Y no se trataba de nada de eso, no eran efectos de la sugestión ni espejismos varios sino los fantasmas de verdad, los fantasmas en persona, o alma, no los que vivieron en pretérito sino la mezcla de ellos con lo que nosotros imaginamos de ellos o inventamos de ellos, una mezcla del pasado verídico y de los monstruos que produce el sueño de la razón.

Está bien y es justo que en esta urbe llena de ellos, retrepados en los barullos de bellezas pétreas, tiesos en los desagües de las gárgolas, húmedos en las bodegas de la judería, polvorientos en las tumbas de los reyes, terrosos en los camposantos subterráneos o quebradizos en los osarios olvidados, salgan a la superficie y se hagan de todo derecho vecinos nuestros, almas en pena, espectros, espíritus, poltergeists, ectoplasmas, doppelgängers y todo tipo de seres mediotransparentes.
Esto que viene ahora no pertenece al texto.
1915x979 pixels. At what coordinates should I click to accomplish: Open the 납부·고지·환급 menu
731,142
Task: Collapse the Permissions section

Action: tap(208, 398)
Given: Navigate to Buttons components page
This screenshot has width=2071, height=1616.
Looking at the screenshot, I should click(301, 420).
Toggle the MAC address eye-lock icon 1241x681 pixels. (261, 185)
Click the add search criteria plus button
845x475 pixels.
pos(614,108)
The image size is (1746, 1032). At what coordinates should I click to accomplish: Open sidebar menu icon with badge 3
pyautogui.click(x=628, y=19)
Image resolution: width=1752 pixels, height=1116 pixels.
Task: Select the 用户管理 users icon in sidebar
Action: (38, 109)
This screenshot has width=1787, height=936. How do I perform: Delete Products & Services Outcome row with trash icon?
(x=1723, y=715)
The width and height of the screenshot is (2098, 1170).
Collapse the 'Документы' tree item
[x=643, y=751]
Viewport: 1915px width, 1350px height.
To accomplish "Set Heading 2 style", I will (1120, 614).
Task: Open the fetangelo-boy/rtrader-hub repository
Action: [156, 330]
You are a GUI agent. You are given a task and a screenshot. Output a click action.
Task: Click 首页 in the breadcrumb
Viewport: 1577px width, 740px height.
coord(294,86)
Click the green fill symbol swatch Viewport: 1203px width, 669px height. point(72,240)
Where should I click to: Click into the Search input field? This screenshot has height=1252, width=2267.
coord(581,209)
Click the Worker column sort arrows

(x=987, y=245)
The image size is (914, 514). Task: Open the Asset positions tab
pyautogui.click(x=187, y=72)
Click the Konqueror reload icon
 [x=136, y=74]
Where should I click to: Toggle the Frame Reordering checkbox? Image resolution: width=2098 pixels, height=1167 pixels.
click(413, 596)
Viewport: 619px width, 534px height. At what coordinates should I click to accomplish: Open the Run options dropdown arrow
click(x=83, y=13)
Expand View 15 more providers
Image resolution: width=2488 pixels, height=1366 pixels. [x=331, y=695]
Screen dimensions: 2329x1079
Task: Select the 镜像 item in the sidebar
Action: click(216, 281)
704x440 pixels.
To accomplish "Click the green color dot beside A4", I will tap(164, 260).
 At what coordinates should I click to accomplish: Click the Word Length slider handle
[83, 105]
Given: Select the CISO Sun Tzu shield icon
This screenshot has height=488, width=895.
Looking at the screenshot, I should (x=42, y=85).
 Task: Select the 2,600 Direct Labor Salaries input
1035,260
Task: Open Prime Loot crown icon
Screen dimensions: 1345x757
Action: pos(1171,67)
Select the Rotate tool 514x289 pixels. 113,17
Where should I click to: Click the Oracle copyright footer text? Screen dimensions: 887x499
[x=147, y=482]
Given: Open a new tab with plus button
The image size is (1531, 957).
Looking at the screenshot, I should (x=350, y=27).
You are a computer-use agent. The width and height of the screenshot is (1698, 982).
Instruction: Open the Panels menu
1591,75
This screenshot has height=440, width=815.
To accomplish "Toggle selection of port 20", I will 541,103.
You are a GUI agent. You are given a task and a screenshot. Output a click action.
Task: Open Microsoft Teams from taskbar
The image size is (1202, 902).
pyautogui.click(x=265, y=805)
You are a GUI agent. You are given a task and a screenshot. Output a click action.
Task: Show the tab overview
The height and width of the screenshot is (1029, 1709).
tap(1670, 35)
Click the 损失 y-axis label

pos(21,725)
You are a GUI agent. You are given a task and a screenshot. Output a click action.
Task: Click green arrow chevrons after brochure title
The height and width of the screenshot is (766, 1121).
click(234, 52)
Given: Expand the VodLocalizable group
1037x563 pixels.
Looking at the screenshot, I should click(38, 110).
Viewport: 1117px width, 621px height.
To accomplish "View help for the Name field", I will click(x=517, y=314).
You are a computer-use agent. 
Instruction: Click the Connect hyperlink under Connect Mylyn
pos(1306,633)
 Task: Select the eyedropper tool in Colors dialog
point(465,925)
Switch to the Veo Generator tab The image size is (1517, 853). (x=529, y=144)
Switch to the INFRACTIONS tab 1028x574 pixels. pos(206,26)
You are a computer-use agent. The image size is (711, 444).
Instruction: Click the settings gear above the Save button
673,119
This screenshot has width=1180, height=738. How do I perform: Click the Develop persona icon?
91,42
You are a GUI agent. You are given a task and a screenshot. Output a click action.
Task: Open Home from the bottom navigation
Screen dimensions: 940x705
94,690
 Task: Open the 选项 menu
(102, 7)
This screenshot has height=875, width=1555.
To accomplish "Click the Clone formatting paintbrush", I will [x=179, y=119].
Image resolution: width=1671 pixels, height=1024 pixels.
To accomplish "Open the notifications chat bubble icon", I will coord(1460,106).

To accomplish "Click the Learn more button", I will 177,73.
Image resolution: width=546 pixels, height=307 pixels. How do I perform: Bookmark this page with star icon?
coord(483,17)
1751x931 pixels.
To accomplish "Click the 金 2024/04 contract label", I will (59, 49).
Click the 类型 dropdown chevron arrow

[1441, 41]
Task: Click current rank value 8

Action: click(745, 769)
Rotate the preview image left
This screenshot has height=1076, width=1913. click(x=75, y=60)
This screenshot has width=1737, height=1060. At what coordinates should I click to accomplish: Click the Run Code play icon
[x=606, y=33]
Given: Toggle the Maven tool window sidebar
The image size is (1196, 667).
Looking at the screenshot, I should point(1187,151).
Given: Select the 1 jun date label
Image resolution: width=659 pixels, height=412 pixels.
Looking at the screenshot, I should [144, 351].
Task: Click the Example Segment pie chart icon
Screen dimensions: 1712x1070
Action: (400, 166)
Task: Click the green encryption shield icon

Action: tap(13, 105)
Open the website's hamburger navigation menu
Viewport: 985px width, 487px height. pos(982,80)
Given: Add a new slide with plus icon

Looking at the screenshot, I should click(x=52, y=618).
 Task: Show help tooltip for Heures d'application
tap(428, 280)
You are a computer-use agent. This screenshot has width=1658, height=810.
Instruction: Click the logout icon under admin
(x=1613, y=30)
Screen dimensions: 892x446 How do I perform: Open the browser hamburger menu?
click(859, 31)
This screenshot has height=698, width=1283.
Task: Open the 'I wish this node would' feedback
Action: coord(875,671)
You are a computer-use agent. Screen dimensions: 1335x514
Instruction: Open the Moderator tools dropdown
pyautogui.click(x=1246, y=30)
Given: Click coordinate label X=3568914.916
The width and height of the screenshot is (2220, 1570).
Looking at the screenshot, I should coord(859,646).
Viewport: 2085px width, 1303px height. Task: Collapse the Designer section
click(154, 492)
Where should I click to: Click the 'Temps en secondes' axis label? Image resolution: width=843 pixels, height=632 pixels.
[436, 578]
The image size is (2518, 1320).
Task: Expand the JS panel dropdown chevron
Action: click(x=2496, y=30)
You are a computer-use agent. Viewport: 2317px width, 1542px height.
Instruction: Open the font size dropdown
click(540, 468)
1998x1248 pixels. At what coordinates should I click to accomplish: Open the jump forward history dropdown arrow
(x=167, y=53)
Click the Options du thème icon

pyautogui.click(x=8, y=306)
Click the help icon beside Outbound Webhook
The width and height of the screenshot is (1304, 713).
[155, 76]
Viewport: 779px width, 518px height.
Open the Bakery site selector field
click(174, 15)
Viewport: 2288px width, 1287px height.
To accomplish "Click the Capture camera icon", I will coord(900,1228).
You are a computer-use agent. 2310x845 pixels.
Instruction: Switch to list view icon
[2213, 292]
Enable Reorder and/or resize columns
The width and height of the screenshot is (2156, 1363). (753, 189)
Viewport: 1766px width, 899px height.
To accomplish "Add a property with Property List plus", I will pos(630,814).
A tal efecto ese congreso de lo oculto está muy bien pensado para la ciudad nuestra en estos días y ha de reunirlos a todos, como pléyade en putrefacción eterna, en torno a disertaciones de sus temas preferidos, todo lo postergado que, efectivamente, ha movido el mundo. Óigase lo que dijeron astrólogos, adivinos, nigromantes, espiritistas, augures, cartomantes, médiums, toda esa falange de valientes que injustamente colocase Dante Alighieri en el cuarto foso del octavo círculo de su difamante infierno con la cabeza vuelta atrás, condenados a andar de espaldas tan sólo por adivinar el porvenir. Óigase a toda esa legión, digo, de expertos de lo oculto aclarando exactamente qué albergan tantos misterios milenarios y el incierto futuro. Qué mejor destino para el dinero público que el de quitar el velo a lo velado y que con ello, de una vez por todas, descubramos lo que nos estaba vedado y que la cultura se olvide en aras de la ‘ocultura’ y nos declaremos directamente partidarios de lo embrujado y nos embarquemos en el viaje nuevo a lo viejo, por supuesto, a la Edad Media y más atrás.